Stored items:
::::

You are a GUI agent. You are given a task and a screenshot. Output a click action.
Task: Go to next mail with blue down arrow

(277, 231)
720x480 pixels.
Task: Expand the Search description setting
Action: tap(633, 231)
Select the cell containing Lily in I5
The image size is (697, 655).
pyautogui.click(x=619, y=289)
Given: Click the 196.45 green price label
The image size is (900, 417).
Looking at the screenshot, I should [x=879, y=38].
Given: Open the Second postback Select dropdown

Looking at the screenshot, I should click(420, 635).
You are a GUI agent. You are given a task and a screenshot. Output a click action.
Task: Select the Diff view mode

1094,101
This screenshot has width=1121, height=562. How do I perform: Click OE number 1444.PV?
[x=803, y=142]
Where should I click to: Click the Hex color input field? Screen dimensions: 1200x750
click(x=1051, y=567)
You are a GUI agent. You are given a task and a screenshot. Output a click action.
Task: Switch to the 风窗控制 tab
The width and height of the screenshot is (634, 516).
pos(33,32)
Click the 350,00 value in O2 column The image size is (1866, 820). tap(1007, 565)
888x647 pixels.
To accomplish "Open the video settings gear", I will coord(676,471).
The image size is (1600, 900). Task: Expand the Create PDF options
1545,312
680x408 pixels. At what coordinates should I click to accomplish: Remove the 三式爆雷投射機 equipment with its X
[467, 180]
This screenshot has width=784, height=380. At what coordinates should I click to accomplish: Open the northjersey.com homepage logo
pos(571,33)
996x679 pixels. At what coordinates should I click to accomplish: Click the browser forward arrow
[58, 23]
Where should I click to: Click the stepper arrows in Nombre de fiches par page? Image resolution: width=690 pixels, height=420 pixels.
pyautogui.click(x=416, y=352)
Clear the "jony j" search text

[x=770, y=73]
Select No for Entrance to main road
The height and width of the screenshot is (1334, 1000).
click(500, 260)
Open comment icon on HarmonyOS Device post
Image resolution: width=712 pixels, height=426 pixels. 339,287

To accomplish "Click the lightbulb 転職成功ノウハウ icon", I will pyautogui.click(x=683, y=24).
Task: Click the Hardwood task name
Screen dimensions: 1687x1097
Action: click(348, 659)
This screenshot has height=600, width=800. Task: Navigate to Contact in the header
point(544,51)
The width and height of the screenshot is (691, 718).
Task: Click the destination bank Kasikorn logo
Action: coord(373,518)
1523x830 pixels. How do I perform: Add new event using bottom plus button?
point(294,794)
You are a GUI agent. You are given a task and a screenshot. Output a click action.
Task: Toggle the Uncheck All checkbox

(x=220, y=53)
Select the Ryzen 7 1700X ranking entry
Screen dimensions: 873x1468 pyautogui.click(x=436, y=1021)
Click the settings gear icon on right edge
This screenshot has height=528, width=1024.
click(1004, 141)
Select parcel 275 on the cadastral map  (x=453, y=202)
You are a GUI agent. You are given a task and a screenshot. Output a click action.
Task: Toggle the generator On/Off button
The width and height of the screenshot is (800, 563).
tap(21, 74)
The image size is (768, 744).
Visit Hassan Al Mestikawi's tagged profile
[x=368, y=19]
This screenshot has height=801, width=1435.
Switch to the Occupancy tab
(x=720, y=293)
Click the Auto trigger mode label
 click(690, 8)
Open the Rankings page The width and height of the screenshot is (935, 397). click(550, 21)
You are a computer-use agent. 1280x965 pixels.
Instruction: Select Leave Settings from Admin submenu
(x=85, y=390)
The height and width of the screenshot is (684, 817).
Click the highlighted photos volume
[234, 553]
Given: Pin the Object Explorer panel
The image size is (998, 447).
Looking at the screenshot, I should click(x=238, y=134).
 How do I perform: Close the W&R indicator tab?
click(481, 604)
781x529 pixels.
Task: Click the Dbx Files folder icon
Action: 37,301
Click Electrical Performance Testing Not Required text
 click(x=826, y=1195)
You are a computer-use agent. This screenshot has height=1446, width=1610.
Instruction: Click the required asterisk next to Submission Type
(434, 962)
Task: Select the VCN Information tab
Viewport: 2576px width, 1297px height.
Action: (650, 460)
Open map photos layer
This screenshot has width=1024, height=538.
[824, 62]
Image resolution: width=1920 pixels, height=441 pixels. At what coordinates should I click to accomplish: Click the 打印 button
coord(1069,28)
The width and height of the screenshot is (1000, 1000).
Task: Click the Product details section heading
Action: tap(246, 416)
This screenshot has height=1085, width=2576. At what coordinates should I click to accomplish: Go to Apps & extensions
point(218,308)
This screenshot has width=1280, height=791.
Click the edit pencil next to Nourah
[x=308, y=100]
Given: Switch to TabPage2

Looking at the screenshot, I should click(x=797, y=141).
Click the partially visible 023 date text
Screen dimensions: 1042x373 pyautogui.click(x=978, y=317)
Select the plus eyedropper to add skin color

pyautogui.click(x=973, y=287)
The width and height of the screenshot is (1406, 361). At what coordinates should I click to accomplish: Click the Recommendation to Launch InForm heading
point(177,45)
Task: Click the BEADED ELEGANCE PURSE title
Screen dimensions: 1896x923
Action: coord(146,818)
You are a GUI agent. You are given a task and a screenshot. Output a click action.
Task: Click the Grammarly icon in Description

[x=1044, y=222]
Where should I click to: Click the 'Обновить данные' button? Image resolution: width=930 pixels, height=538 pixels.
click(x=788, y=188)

::::

Please transcribe each of the entries, exactly as written.

You are a GUI agent. You are given a task and a screenshot. Output a click action.
Task: Go to next mail with blue down arrow

(277, 231)
720x480 pixels.
Task: Expand the Search description setting
Action: tap(633, 231)
Select the cell containing Lily in I5
The image size is (697, 655).
pyautogui.click(x=619, y=289)
Given: Click the 196.45 green price label
The image size is (900, 417).
Looking at the screenshot, I should [x=879, y=38].
Given: Open the Second postback Select dropdown

Looking at the screenshot, I should click(420, 635).
You are a GUI agent. You are given a task and a screenshot. Output a click action.
Task: Select the Diff view mode

1094,101
This screenshot has width=1121, height=562. How do I perform: Click OE number 1444.PV?
[x=803, y=142]
Where should I click to: Click the Hex color input field? Screen dimensions: 1200x750
click(x=1051, y=567)
You are a GUI agent. You are given a task and a screenshot. Output a click action.
Task: Switch to the 风窗控制 tab
The width and height of the screenshot is (634, 516).
pos(33,32)
Click the 350,00 value in O2 column The image size is (1866, 820). tap(1007, 565)
888x647 pixels.
To accomplish "Open the video settings gear", I will coord(676,471).
The image size is (1600, 900). Task: Expand the Create PDF options
1545,312
680x408 pixels. At what coordinates should I click to accomplish: Remove the 三式爆雷投射機 equipment with its X
[467, 180]
This screenshot has width=784, height=380. At what coordinates should I click to accomplish: Open the northjersey.com homepage logo
pos(571,33)
996x679 pixels. At what coordinates should I click to accomplish: Click the browser forward arrow
[58, 23]
Where should I click to: Click the stepper arrows in Nombre de fiches par page? Image resolution: width=690 pixels, height=420 pixels.
pyautogui.click(x=416, y=352)
Clear the "jony j" search text

[x=770, y=73]
Select No for Entrance to main road
The height and width of the screenshot is (1334, 1000).
click(500, 260)
Open comment icon on HarmonyOS Device post
Image resolution: width=712 pixels, height=426 pixels. 339,287

To accomplish "Click the lightbulb 転職成功ノウハウ icon", I will pyautogui.click(x=683, y=24).
Task: Click the Hardwood task name
Screen dimensions: 1687x1097
Action: click(348, 659)
This screenshot has height=600, width=800. Task: Navigate to Contact in the header
point(544,51)
The width and height of the screenshot is (691, 718).
Task: Click the destination bank Kasikorn logo
Action: coord(373,518)
1523x830 pixels. How do I perform: Add new event using bottom plus button?
point(294,794)
You are a GUI agent. You are given a task and a screenshot. Output a click action.
Task: Toggle the Uncheck All checkbox

(x=220, y=53)
Select the Ryzen 7 1700X ranking entry
Screen dimensions: 873x1468 pyautogui.click(x=436, y=1021)
Click the settings gear icon on right edge
This screenshot has height=528, width=1024.
click(1004, 141)
Select parcel 275 on the cadastral map  (x=453, y=202)
You are a GUI agent. You are given a task and a screenshot. Output a click action.
Task: Toggle the generator On/Off button
The width and height of the screenshot is (800, 563).
tap(21, 74)
The image size is (768, 744).
Visit Hassan Al Mestikawi's tagged profile
[x=368, y=19]
This screenshot has height=801, width=1435.
Switch to the Occupancy tab
(x=720, y=293)
Click the Auto trigger mode label
 click(690, 8)
Open the Rankings page The width and height of the screenshot is (935, 397). click(550, 21)
You are a computer-use agent. 1280x965 pixels.
Instruction: Select Leave Settings from Admin submenu
(x=85, y=390)
The height and width of the screenshot is (684, 817).
Click the highlighted photos volume
[234, 553]
Given: Pin the Object Explorer panel
The image size is (998, 447).
Looking at the screenshot, I should click(x=238, y=134).
 How do I perform: Close the W&R indicator tab?
click(481, 604)
781x529 pixels.
Task: Click the Dbx Files folder icon
Action: 37,301
Click Electrical Performance Testing Not Required text
 click(x=826, y=1195)
You are a computer-use agent. This screenshot has height=1446, width=1610.
Instruction: Click the required asterisk next to Submission Type
(434, 962)
Task: Select the VCN Information tab
Viewport: 2576px width, 1297px height.
Action: (650, 460)
Open map photos layer
This screenshot has width=1024, height=538.
[824, 62]
Image resolution: width=1920 pixels, height=441 pixels. At what coordinates should I click to accomplish: Click the 打印 button
coord(1069,28)
The width and height of the screenshot is (1000, 1000).
Task: Click the Product details section heading
Action: tap(246, 416)
This screenshot has height=1085, width=2576. At what coordinates should I click to accomplish: Go to Apps & extensions
point(218,308)
This screenshot has width=1280, height=791.
Click the edit pencil next to Nourah
[x=308, y=100]
Given: Switch to TabPage2

Looking at the screenshot, I should click(x=797, y=141).
Click the partially visible 023 date text
Screen dimensions: 1042x373 pyautogui.click(x=978, y=317)
Select the plus eyedropper to add skin color

pyautogui.click(x=973, y=287)
The width and height of the screenshot is (1406, 361). At what coordinates should I click to accomplish: Click the Recommendation to Launch InForm heading
point(177,45)
Task: Click the BEADED ELEGANCE PURSE title
Screen dimensions: 1896x923
Action: coord(146,818)
You are a GUI agent. You are given a task and a screenshot. Output a click action.
Task: Click the Grammarly icon in Description

[x=1044, y=222]
Where should I click to: Click the 'Обновить данные' button? Image resolution: width=930 pixels, height=538 pixels.
click(x=788, y=188)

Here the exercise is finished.